Larry Brown

Larry 2

Age: 56

From: West Philadelphia

First pool experience: Kelly Pool in 1961

Work with the pools: As a lifeguard, Water Safety Instructor (WSI) and Lifeguard Instructor (LGI) at Sayre-Morris Pool since 1989

Larry Brown’s face lights up when he talks about swimming. “Swimming, it’s an art. Kicking your feet, using your arms, sucking the air in, blowing it out under the water. When your legs kick six times, your arms move once. We need to take more time out to show children how to swim,” he says. “It gives them an outlet to do something that other athletes can’t do. A lot of athletes can’t swim. They’re scared of the water! I’m talking, you’ve got major athletes, who make millions of dollars, scared to put their foot in the water. So now you have somebody, right, doesn’t make all that money, doesn’t have all that fame, can get in and swim without drowning. That’s important.”

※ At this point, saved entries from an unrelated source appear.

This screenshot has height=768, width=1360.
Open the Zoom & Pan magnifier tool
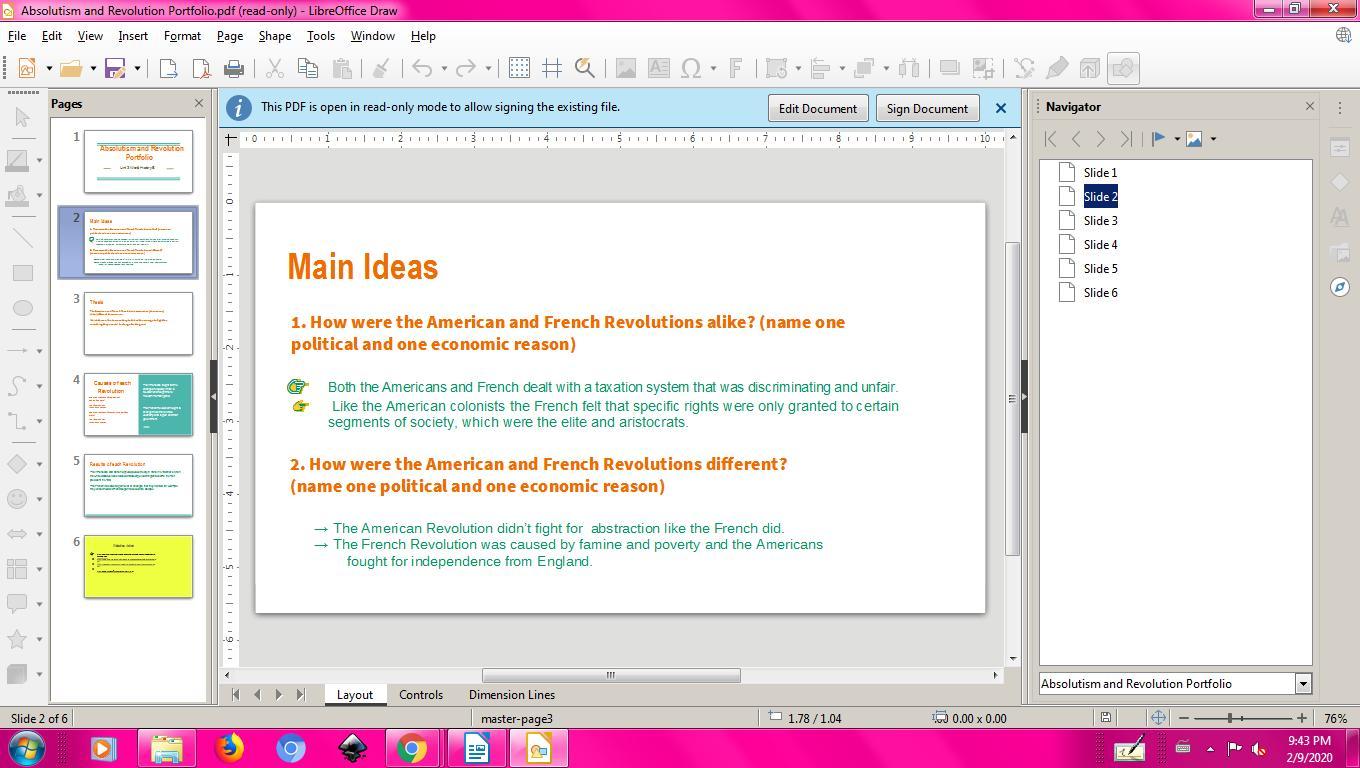pyautogui.click(x=585, y=68)
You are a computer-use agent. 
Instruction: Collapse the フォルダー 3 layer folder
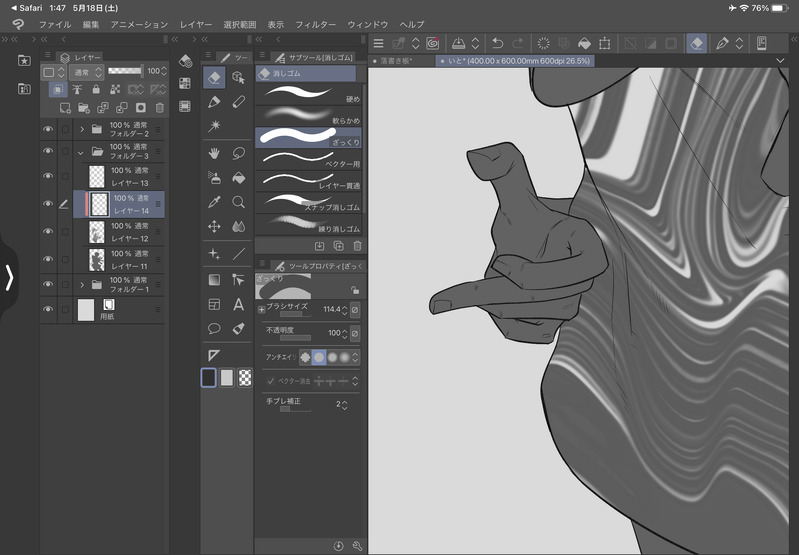[81, 152]
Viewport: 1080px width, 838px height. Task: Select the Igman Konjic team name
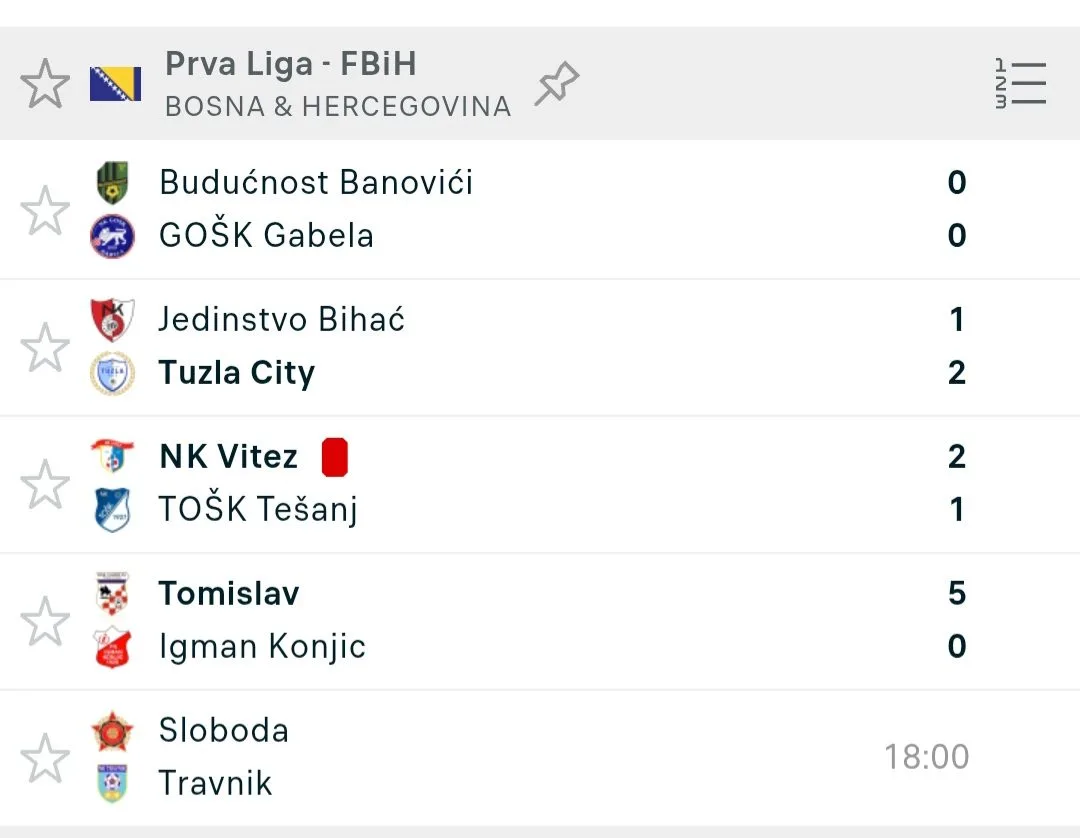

Larry knows something about showing children how to swim. At Sayre-Morris Pool since 1989, he’s taught hundreds of West Philly kids. “The most rewarding experience is seeing little kids develop into swimmers, or develop into lifeguards,” he says, smiling. And anyone who’s ever taken a lifeguarding course with Larry (including me) knows that every session starts and ends with swimming laps – and a reminder of the how important it is to swim, and let others see you doing it.

Opening his hands toward the swimmers gliding back and forth through Sayre’s clear blue water, he explains: “It’s a sport where it’s only you. You gotta go up; you gotta come back. Nobody can do it for you.”

Larry is the only one of Philadelphia’s seven Water Safety and Lifeguard Instructors who’s worked at the same pool since he started — and his history with Sayre-Morris goes back much farther than his employment. Larry remembers the pool opening when he was a young teen in the early 70s. “Back then it was gang war. I would come up here knowing that I would get chased. Most of the time I got chased back down home. This is 58th Street; I was from back down 52nd Street. So I wasn’t supposed to come up here. I still would come. After a while I used to come so much that I became friends with the guys up here that was gang-warring the way I was gang-warring. I became their friends. Until this day some of their children play out here; some of their grandchildren I see.”

“Miss Cart was here then. I used to see her out front. I got to know her, and she got to know me. ‘Boy, where you coming from? You’re always here.’”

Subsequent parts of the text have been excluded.